Perhaps the one belief shared most by mankind is that we'd do much better if we got another chance. Spiritual and motivational gurus will, of course, tell us that we are getting another chance each day, but then spiritual and motivational gurus have very little understanding of reality, just like God.
For Nandu (Skanda), however, God decides to make an exception. So after his life gets well and truly jacked one day and he pleads God to give him another chance, Nandu wakes up the next morning to realize that things are just as they were the previous morning, and that he has a headstart on existence.
The opportunities are unlimited, since he's seen today already, and can manipulate things using his superior information. Of course, since he has no experience of living in a present that he has already seen in the past, it takes him some time to even figure out that he should make the best of it. That's a common human failing - we need a newspaper headline to inform us that we've got a second chance, and a reconnoitre to decide how we'll tackle it.
You could say Nandu does a decent job, mostly since there's no data for how other people have handled a similar situation - he gets himself a job through the same interview he failed at the previous day (or rather the previous version of this day), lands the babe Madhu (Devisri) who snubbed him, averts a suicide bid by a close friend, and then takes on the biggest challenge, averting the murder of a kind-hearted social worker.

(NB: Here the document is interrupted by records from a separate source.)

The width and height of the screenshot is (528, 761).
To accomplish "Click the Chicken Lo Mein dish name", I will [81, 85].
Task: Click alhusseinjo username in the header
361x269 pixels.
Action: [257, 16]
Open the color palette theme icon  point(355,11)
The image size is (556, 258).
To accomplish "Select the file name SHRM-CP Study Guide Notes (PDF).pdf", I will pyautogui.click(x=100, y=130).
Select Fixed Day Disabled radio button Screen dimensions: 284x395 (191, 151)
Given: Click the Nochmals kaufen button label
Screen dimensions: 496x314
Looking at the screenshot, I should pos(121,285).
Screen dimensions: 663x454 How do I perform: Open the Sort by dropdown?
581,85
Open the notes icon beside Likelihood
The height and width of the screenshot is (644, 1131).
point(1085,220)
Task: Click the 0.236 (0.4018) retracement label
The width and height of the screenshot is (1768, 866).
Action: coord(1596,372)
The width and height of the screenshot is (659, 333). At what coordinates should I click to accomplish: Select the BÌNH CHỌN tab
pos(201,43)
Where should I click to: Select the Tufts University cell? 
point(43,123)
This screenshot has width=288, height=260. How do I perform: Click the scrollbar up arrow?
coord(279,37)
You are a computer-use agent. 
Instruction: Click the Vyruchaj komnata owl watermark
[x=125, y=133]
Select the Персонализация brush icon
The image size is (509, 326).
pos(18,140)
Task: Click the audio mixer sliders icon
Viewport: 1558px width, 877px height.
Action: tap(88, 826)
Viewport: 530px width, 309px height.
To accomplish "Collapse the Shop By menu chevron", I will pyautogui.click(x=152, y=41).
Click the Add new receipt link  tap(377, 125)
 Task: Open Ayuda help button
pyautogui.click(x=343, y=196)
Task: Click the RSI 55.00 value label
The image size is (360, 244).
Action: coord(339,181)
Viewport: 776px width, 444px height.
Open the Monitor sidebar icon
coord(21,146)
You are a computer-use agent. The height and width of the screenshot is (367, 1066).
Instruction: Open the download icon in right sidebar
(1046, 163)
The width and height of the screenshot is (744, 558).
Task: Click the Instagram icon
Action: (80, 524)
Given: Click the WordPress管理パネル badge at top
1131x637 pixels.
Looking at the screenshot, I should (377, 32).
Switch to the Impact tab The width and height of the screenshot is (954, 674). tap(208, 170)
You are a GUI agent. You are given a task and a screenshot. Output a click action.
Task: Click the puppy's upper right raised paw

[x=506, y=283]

Malli Malli is certainly an innovative idea, but fails at the fleshing-out stage. More important than the concept in movies are the script and the screenplay. Director Raj Aditya's failure to exploit the full potential that the material has to offer is tragically reminiscent of the same challenge his protagonist messes up, which is making the most of a day he already knows will pan out in a certain way. There are people who could use that kind of information to become rulers or billionaires, and there are people who will use it to get jobs as computer programmars.
Thus, Malli Malli would have been a fabulous movie if the scripting showed an unemployed struggler turning, say, Prime Minister, in a brilliant and completely credible exploitation of a piece of luck he's had, which is the replaying of a day in his life. That kind of writing, of course, requires enormous time and intellectual effort, which obviously weren't priorities here.
The movie isn't really convincing in what it is either, due to several smaller kinks that betray a lack of attention to detail. It's also slow, feels like Akali Rajyam for half its running time, has insipid comic tracks that feel more like annexures, and is generally devoid of anything gripping. Add to all this the lack of any known faces in the main cast, and it becomes a complete turn-off. The performances are mostly functional, but the music, with some revving electric guitar riffs, is surprisingly good.
Somehow it feels like Raj Aditya deserves a second chance. Hopefully he's getting it.